EOS bugbuster ‘earns $120k in seven days’
Dutch ethical hacker and researcher Guido Vranken has earned a $120,000 reward over the past week for detecting a series of bugs in the blockchain solution EOS.
After a thorough analysis of the technology Vranken, who has previously undertaken similar work for Ethereum, Ripple and Stellar – found several vulnerabilities in the EOS network.
Vranken responded to the ‘bug bounty program’ launched in late May ahead of the EOS network’s mainnet launch on June 2 by its developer Blockone, using the bounty platform HackerOne. The program offered a $10,000 reward for every bug exposed.
HackerOne indicated that Vranken earned a total of $90,000 for detecting nine bugs, although he has announced via Twitter that his final remuneration will be $120,000 and that EOS also offered him a position with the company based on his detective work.

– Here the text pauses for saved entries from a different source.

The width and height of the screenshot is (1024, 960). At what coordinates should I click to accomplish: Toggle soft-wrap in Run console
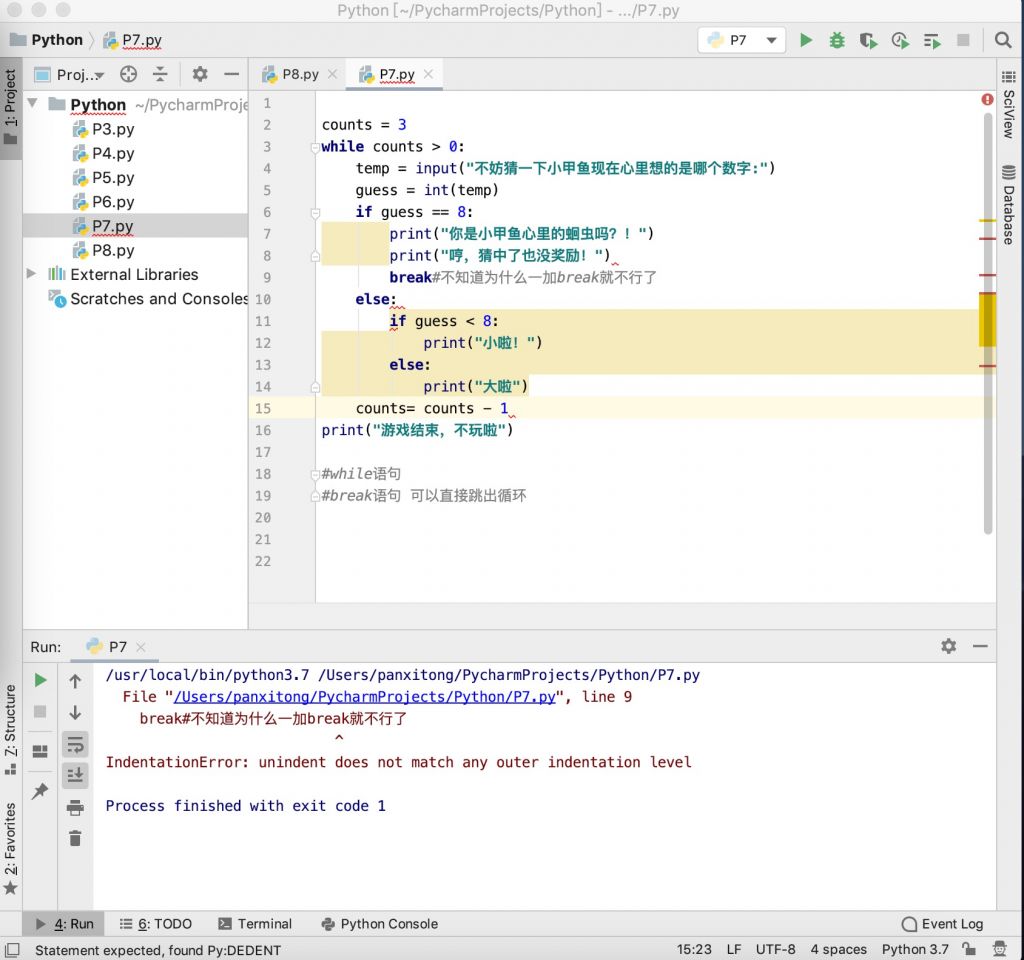[x=75, y=744]
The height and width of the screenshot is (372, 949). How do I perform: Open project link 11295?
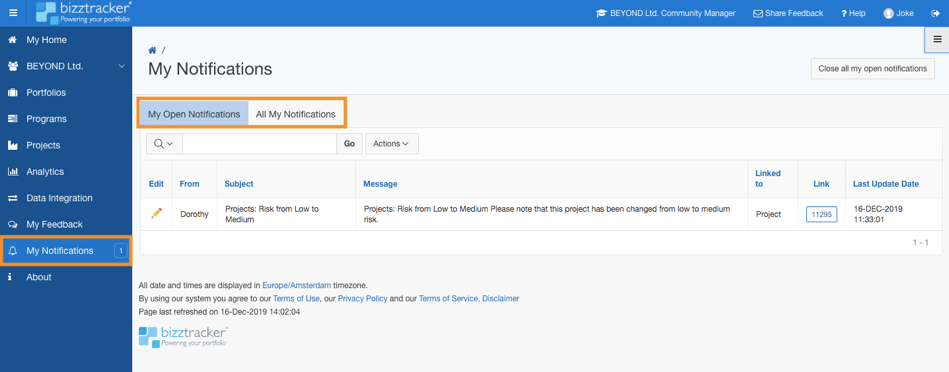[x=821, y=214]
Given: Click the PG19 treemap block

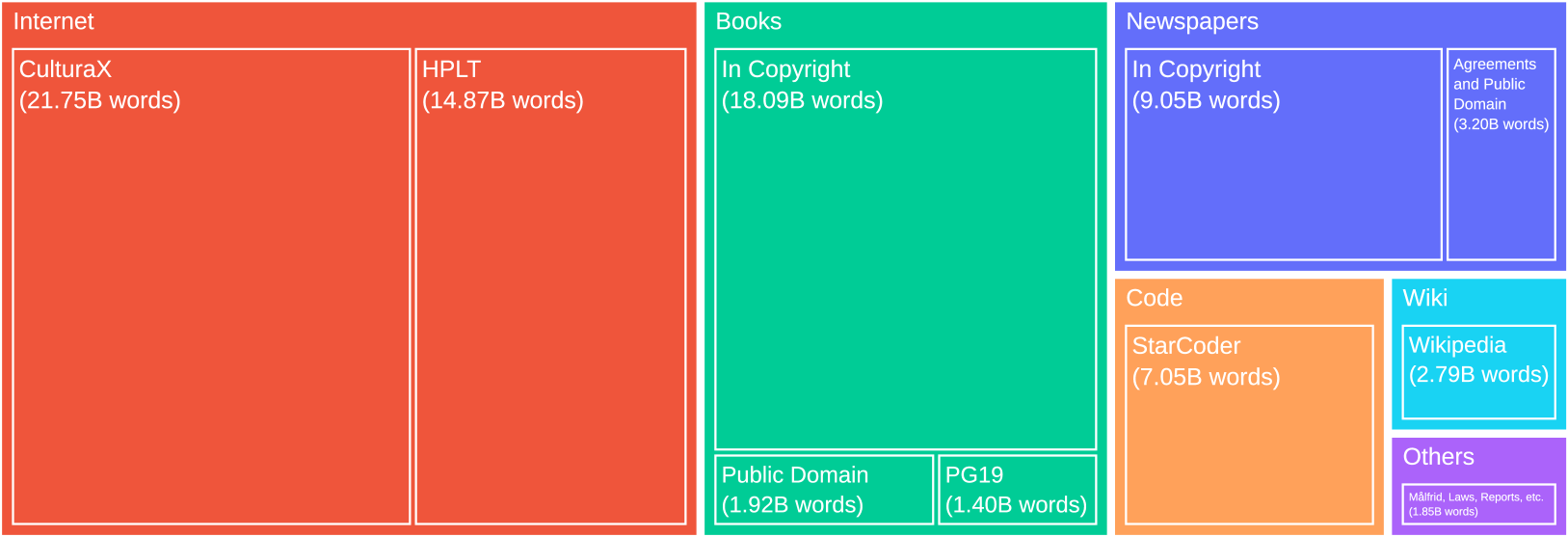Looking at the screenshot, I should 1017,490.
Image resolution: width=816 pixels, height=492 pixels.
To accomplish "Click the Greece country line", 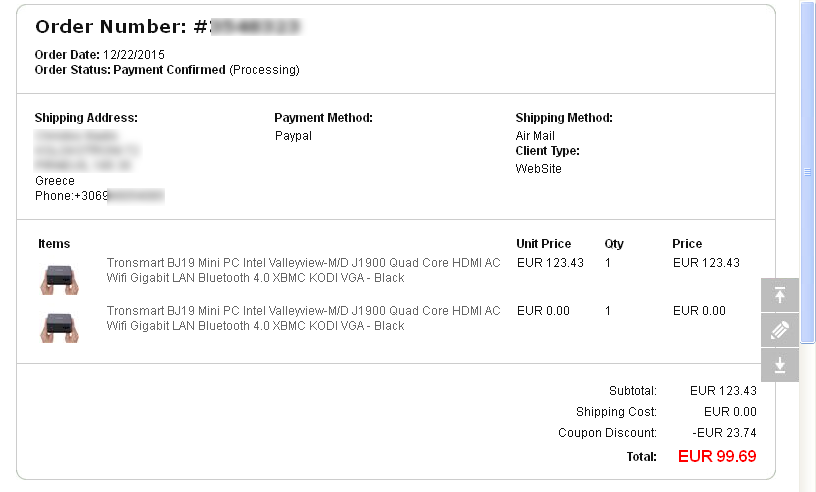I will (x=55, y=181).
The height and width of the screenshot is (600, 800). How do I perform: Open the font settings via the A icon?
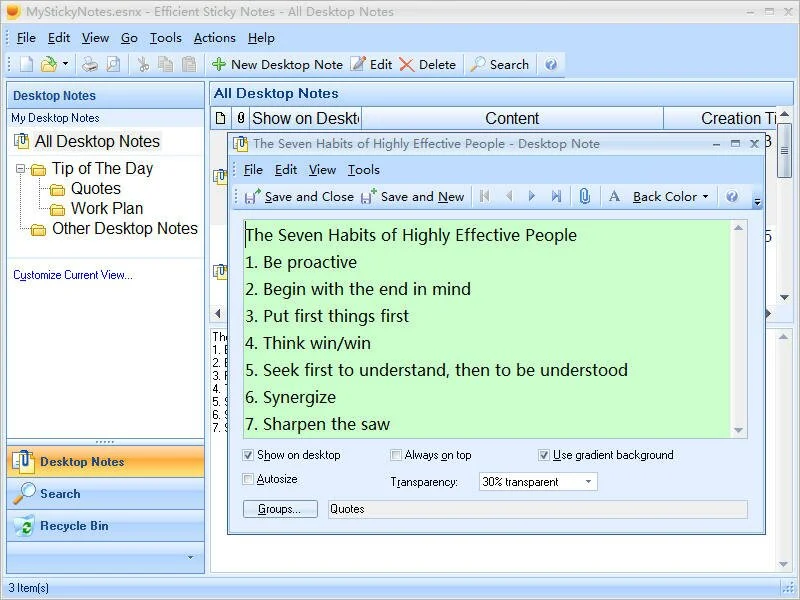[x=613, y=196]
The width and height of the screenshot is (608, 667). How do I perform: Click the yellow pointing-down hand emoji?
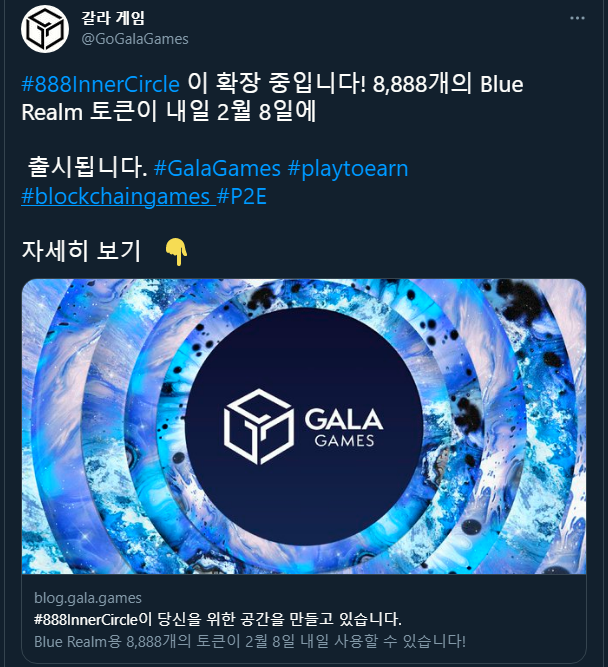(176, 251)
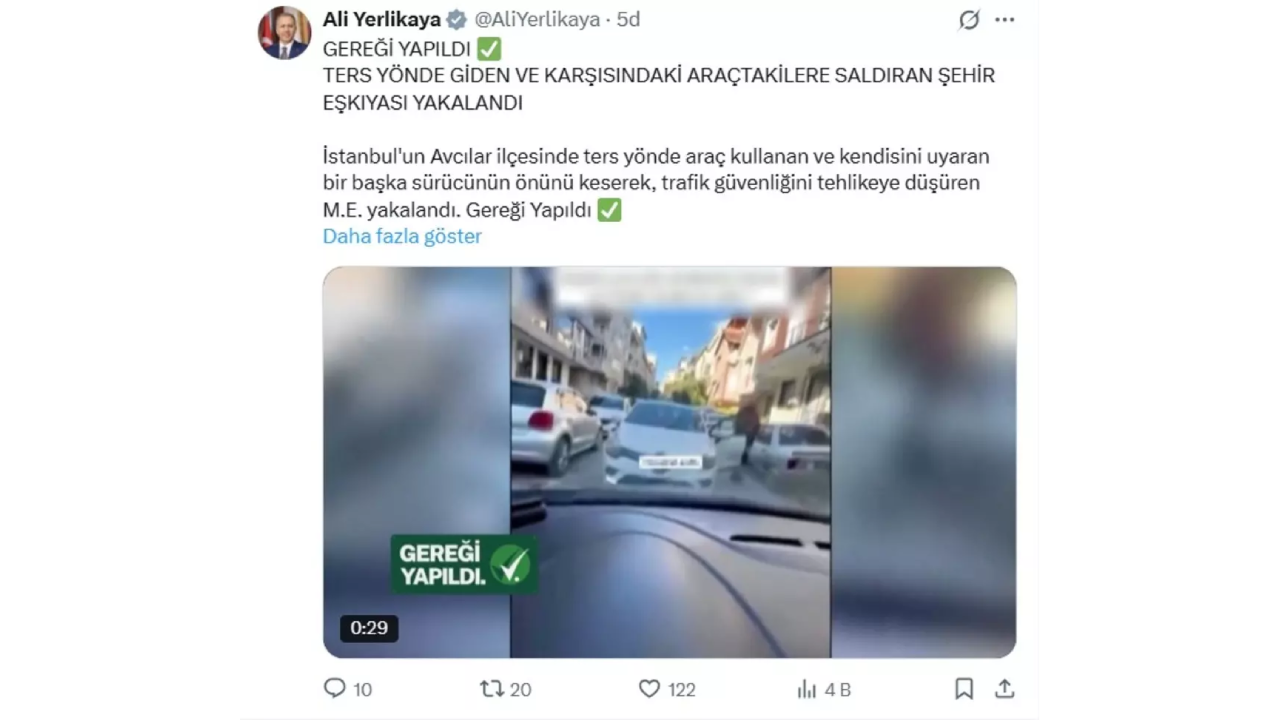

“The EOS people are very appreciative of my efforts,” added Vranken. “Reported bugs were quickly analysed and fixed in their public repository. At first the process was very ad-hoc because Daniel Larimer [CTO of EOS] and I were sending files back and forth on Telegram, but they’ve since started to run a bug bounty program on HackerOne which I think is in the best interest of both bug finders and the EOS team.”
According to reports, since 2014 Vranken has successfully uncovered a total of 92 software bugs in companies that include Twitter, Tor, OpenSSL, Dropbox, Python, Yahoo!, Slack, Trello and HackerOne. He periodically presents the details on his official website.
Fixing the bugs
On May 28, Larimer (left) tweeted: “Help us find critical bugs in #EOSIO before our 1.0 release. $10K for every unique bug that can cause a crash, privilege escalation, or non-deterministic behaviour in smart contracts.”
Chinese internet security company Qihoo 360 responded that it had found a series of high-risk vulnerabilities with EOS.
Qihoo 360 added that Block.One had promised to hold off EOS mainnet launch until the vulnerabilities were eliminated, but the company still went ahead with the launch stating that all bugs would be eliminated by the June 2 scheduled date.